How to return flask output to the same html page

Question

I have an html file which reads like this:

<!DOCTYPE html>
<html>
    <head>
    <meta charset="UTF-8">
    <title>Robots Uploader</title>
    <link rel="stylesheet" href="css/style.css">
    </head>
<body>
        <section id="content">
            <section class="module w100P">
                <div id="error_bar" style = "display:none" class="message-bar error">
                    <p><span class="icon">Error:</span> Uh-oh, something broke! <a href="#" class="btn close">Close</a></p>
                </div>
                <div id="success_bar" style="display:none" class="message-bar success">
                    <p><span class="icon">Success:</span> Your changes have been made. <a href="#" class="btn close">Close</a></p>
                </div>

                <div class="module-inner">
                    <h3>DailyHunt Robots Uploader</h3>
                    <div class="module-content frm">
                        <form action="http://localhost:5000/uploadFile" method="post" enctype="multipart/form-data">
                            <table>
                                <tr>
                                    <td>
                                        <select name ="domain">
                                            <option selected>Select Domain</option>
                                            <option value="m">m</option>
                                            <option value="www">www/option>
                                        </select>
                                    </td>
                                    <td>
                                        <input type="file" name="robots" accept='robots.txt'>
                                        <button type="submit">Upload</button>
                                    </td>
                                </tr>
                            </table>
                        </form>
            <form action="http://localhost:5000/uploadApk" method="post" enctype="multipart/form-data">
                <table>
                <tr>
                    <td>
                    Enter APK you want to upload:
                    </td>
                    <td>
                    <input type="file" name="apk">
                    <button type="submit">Upload</button>
                    </td>
                </table>
            </form>
                    </div>
                </div>
            </section>
        </section>
    </section>   
</body>
</html>

on hitting submit, it hits the flask api engine, where the 2 functions to be hit are defined as

@app.route('/uploadFile', methods=['POST'])
def upload_robots():
    domain = request.form.get('domain')
    if not domain:
        return "Domain does not exist"
    f = request.files[ROBOTS_IDENTIFIER]
    if f.filename!=ROBOTS_FILE_NAME:
        return "Incorrect file name. File name has to be robots.txt"
    if domain == 'm':
        robots_file_path = ROBOTS_MOBILE_FILE_PATH
    elif domain == 'www':
        robots_file_path = ROBOTS_WEB_FILE_PATH
    else:
        return "Domain not recognized"
    filename = secure_filename(f.filename)
    if os.path.isfile(robots_file_path + ROBOTS_FILE_NAME):
        folder_name = datetime.utcfromtimestamp(int(os.path.getmtime(robots_file_path + ROBOTS_FILE_NAME))).strftime('%Y-%m-%d %H:%M:%S')
        os.makedirs(robots_file_path + folder_name)
        shutil.move(robots_file_path + ROBOTS_FILE_NAME, robots_file_path + folder_name +'/' + ROBOTS_FILE_NAME)
    f.save(os.path.join(robots_file_path, ROBOTS_FILE_NAME))
    return "file uploaded successfully, This will reflect in prod after the next cron cycle"
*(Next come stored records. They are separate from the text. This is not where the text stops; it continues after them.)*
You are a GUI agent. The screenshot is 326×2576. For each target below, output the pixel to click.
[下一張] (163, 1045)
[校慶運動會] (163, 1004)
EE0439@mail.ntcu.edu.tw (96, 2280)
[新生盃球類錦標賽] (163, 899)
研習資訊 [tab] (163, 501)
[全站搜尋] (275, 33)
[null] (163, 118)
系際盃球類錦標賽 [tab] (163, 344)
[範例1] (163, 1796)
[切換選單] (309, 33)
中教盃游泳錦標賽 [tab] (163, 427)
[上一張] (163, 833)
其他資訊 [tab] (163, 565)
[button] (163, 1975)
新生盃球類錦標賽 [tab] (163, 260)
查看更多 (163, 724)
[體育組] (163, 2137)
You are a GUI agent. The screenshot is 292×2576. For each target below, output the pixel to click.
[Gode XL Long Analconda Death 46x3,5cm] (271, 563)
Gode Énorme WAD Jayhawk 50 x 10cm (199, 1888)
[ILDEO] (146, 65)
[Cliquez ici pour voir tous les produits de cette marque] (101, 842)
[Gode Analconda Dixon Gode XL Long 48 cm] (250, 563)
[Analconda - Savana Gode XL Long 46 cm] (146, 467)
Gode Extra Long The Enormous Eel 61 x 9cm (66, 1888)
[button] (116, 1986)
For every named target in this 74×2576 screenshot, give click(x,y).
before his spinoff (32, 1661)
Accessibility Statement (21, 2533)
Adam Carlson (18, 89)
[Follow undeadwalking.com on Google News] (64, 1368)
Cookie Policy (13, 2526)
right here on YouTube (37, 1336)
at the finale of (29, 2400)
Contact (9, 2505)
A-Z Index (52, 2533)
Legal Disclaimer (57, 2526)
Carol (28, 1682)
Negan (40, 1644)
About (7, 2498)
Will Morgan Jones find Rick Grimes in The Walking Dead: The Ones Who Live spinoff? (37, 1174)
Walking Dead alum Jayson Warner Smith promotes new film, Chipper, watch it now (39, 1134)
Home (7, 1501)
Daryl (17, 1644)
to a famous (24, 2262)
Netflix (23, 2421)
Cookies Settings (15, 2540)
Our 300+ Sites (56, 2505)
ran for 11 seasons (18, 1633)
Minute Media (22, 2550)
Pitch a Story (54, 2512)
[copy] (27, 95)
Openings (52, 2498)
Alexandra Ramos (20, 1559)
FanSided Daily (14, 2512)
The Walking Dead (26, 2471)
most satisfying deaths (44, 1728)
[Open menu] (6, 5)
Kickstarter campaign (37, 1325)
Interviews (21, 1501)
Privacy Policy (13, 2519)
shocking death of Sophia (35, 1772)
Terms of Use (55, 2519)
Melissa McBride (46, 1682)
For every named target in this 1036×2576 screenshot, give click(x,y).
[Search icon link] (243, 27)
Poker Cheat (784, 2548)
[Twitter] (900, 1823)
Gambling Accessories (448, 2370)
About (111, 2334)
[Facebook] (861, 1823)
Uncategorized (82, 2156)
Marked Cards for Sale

@app.route('/uploadApk', methods=['POST'])
def upload_apk():
    f = request.files[APK_IDENTIFIER]
    if f.filename.split('.')[-1] != 'apk':
        return "upload file type must be apk"
    filename = secure_filename(f.filename)
    fname = '.'.join(f.filename.split('.')[0:-1])
    rename = False
    while os.path.isfile(APK_FILE_PATH + fname + '.apk'):
        rename = True
        fname += '_'
    if rename:
        shutil.move(APK_FILE_PATH + f.filename, APK_FILE_PATH + fname + '.apk')
    f.save(os.path.join(APK_FILE_PATH, filename))
    return "APK uploaded successfully"

Now when I hit submit the api returns some texts and it gets directed to a new page with just the text rendered. I would like this to remain in the same page and display the error_bar or success_bar divs in the html rather than it being redirected to a new page. Is it possible to achieve this without rendering a template or creating a new static html page?

Answer 1

Let's assume that your current page is: index.html.

I thought about two ways for resolving.

• The first way, After making request to your API, just render_template index.html again, including extra data (error=True/False, message=...) and you have update your index.html to check condition when receive extra data to display the error/success message.

  => By this way, you should modify the template and use Flask's render_template. I prefer this way because of having control of the template (index.html) it just needs small update.

• The second way, make request by using AJAX (XHR), when click submit button, you prevent the default form submit and use AJAX to request, then receive response and display the message. The AJAX script can stay in index.html or another *.js where your index.html can locate.

  => By this way, you are working in non-Flask dependent way, by using Ajax you make request and modify the document (index.html) by using a little Javascript.